Task directions: Carry on the article about Lotte Shopping's dual-currency convertible bond from the point where it stops.
[begin Article]
Korea’s Lotte Shopping last Wednesday raised about $900 million from the first dual-currency convertible bond in Asia ex-Japan in almost five years. The deal received strong interest despite a negative to flat yield and the continued volatility in financial markets and while the share price fell 7.2% yesterday, the CB held up quite well with one of the tranches trading above par and the other slightly below.
The deal was denominated in US dollars and Japanese yen and was initially launched at a combined size of $700 million — a $500 million dollar tranche and a ¥16 billion (approximately $200 million) yen tranche — but with an upsize option of $300 million that could be divided between the two tranches.
The demand turned out to be fairly even between the two tranches, but given the smaller size of the yen portion to begin with, it ended up being more than four times covered. That prompted joint bookrunners Goldman Sachs and Nomura to use most of the upsize option to increase the yen tranche to ¥32.5 billion ($403 million). The dollar tranche was kept at $500 million, resulting in a total deal size of $900 million.
That makes it the largest CB in Asia ex-Japan this year, ahead of Wharf Holding’s $800 million Hong Kong-dollar denominated offering in mid-May. It is also the largest CB in the consumer retail sector in the region ever and the largest Korean CB since Korea Electric Power Corp (Kepco) raised $1.03 billion in November 2006. The Kepco CB was also a dual-currency offering, although in yen and euros.
[end Article]
[begin Raw data]
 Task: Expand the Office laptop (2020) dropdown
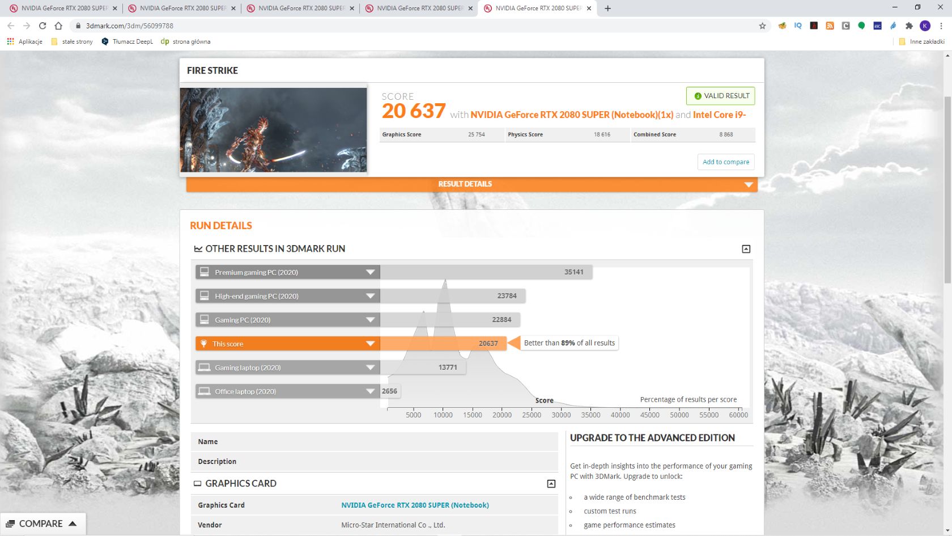(x=371, y=391)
[end Raw data]
The output:
The interest in the deal was partly due to the strong credit. Lotte is rated A- by S&P and A3 by Moody’s, and is the only rated retail name in the Asian CB universe. The company is also significantly larger than the other retail names that have issued CBs recently, including Chinese department store operators Maoye and Intime, Chinese home electronics retailer Gome and Hong Kong-based watch retailer Hengdeli.
Lotte Shopping is the market leader in both department stores and supermarkets in Korea, and the country’s third largest operator of convenience stores and hypermarkets.
Both tranches have a five-year maturity with a three-year put and an issuer call after three years, subject to a 130% hurdle. Both also come with a zero coupon and were offered with a relatively moderate conversion premium between 23.8% and 28.6% over Wednesday’s close of W525,000 to help achieve the desired zero-cost structure.
The dollar tranche was marketed with a yield-to-maturity ranging from a negative 0.5% to 0%, while the yen tranche offered a yield ranging from a negative 0.75% to a negative 0.25%. The difference between them is a reflection of the fact that the three-year yen swap rate is currently trading at about 0.4%, while the dollar rate is close to 1%.
Most investors were said to have been focused on the fundamental equity story — 34 out of 37 analysts have a “buy” rating on the stock — and because the conversion premium was relatively low compared to most other Asian CBs this year, they didn’t worry too much about the negative yield.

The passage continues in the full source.